Пир продолжался, а со двора скоро раздались вопли. С пытки огнем людишки признали заговор и назвали стрельцов-заговорщиков. Казаки бросились по дворам, что указали людишки, вытащили стрельцов. Их тоже жгли железом, а потом по приговору атамана, есаулов и всего Войскового круга казнили смертью за то, что подняли руку на простых людей и хотели вернуть старые порядки.

Просто это было, да и как иначе. Если ты идешь против государя и воевод, тебя порют и вешают. Если твоя сила и против тебя идут боярские люди, поворачивают обратно в воеводское да боярское ярмо, то ты бьешь, рубишь головы, сажаешь в воду, бросаешь с раската — по казацкому приговору, с народного одобренья.

Стрельцов схоронили. Пир в хоромах Яцына закончился далеко за полночь.

Приближалась осень 1667 года. Разин не торопился двигаться с места. Да и куда казаки могли податься в осеннюю непогодь, а позднее — в зимнюю стужу. Не умели они воевать под дождем да в метелях. Не их это было казацкое дело. Сколько раз уже рассыпались их военные замыслы при наступлении первых холодов.

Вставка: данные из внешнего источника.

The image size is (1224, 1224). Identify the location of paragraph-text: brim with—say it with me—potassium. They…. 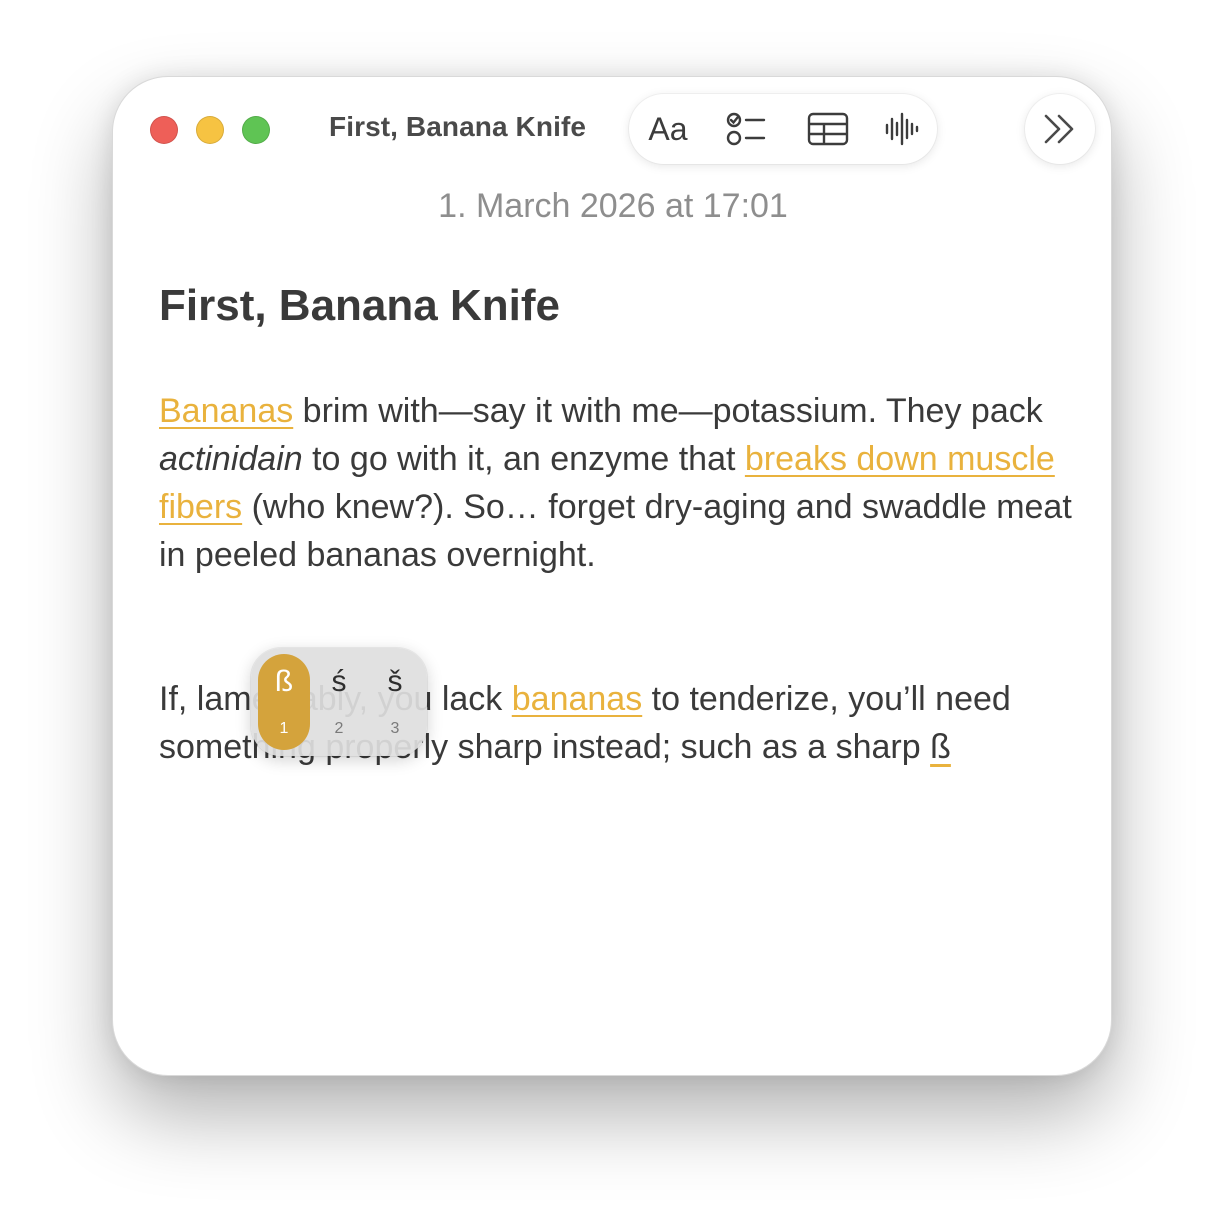
(668, 411). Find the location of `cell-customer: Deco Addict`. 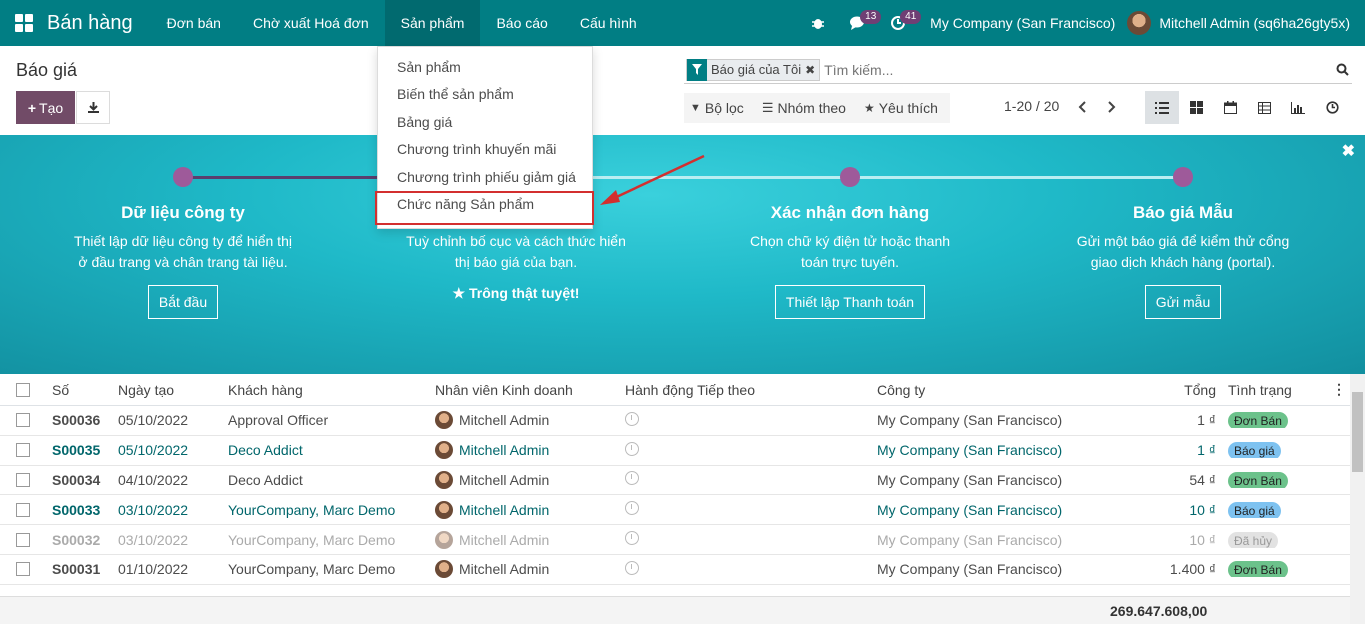

cell-customer: Deco Addict is located at coordinates (266, 480).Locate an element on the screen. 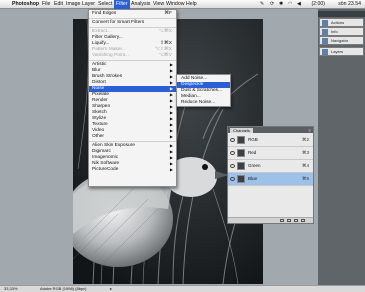  new-channel-icon is located at coordinates (296, 220).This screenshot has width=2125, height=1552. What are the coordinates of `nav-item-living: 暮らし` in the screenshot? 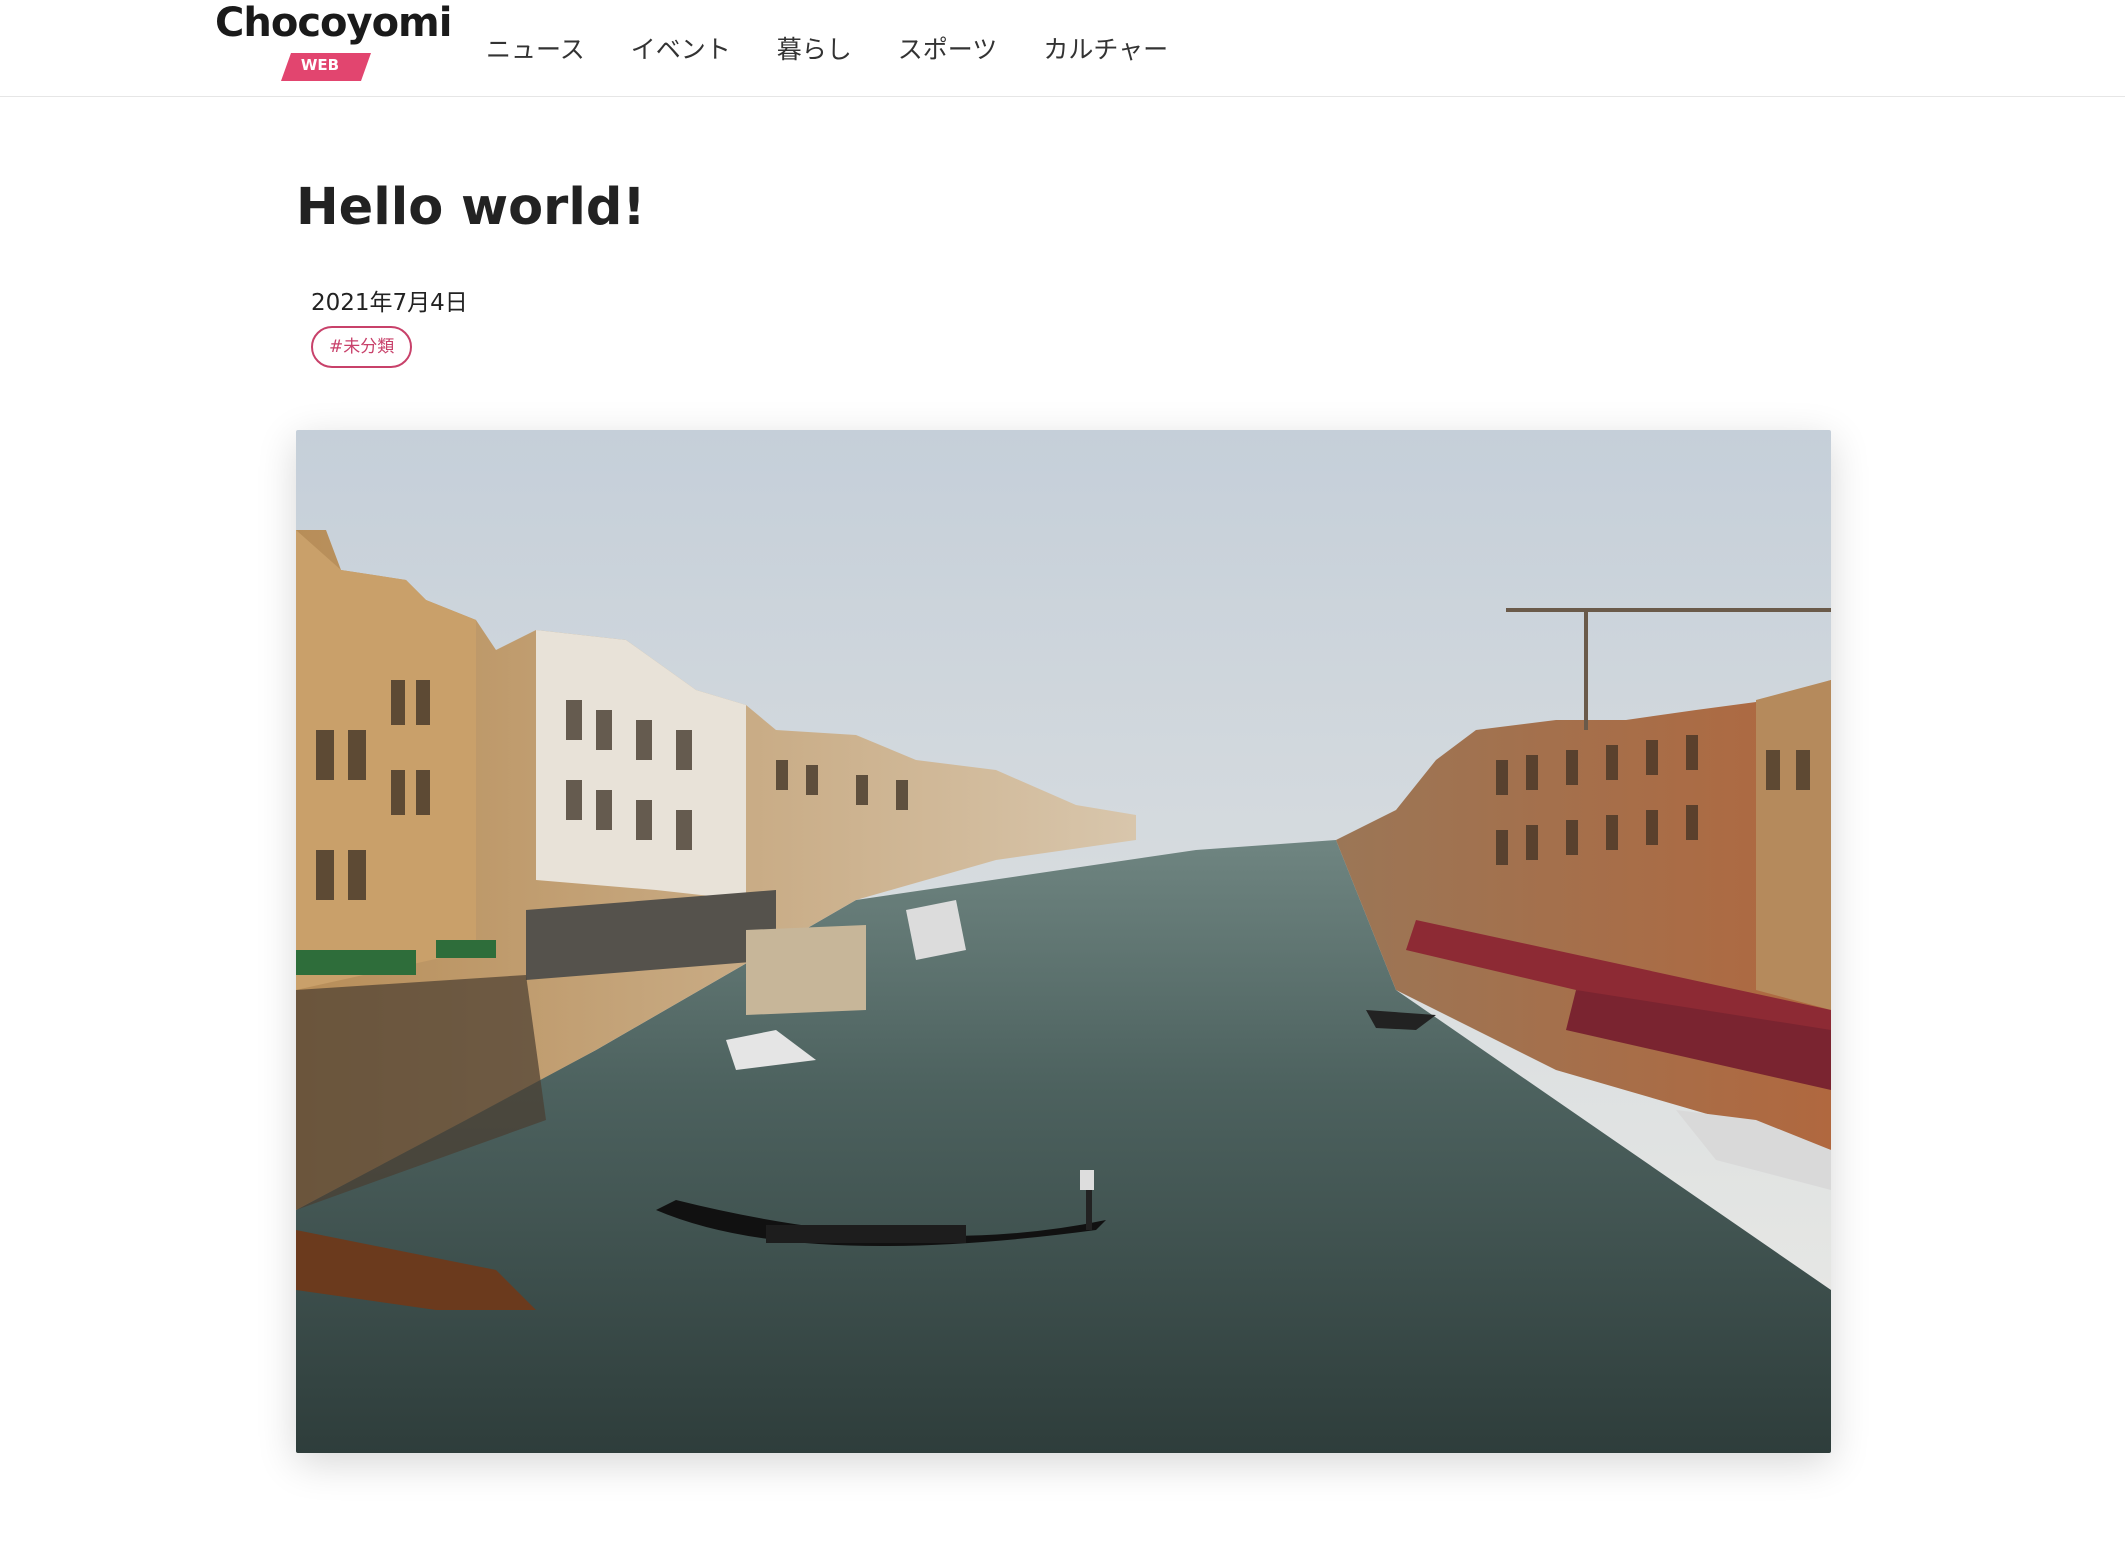 It's located at (814, 48).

Сейчас главное было отсидеться в городке до весны, перезимовать. Но отсидеться было трудно. Со всех сторон бежали к Разину люди, несли недобрые вести. В поволжские города прибыли стрелецкие подкрепления. В Астрахань был послан новый воевода князь Иван Семенович Прозоровский, а с ним боевой же воевода князь Семен Иванович Львов. Недоволен был царь Хилковым, что пропустил тот казаков на Яик, не перенял в пути. Теперь на князя Прозоровского была большая надежда. Шло с князем в Астрахань четыре приказа московских стрельцов, да солдатского строя полковник с начальными людьми. Вез с собой Прозоровский пушки и гранаты и весь пушечный запас. А следом за ним подвигались из Симбирска и из иных городов, с Самары и Саратова, служилые пешие и конные люди.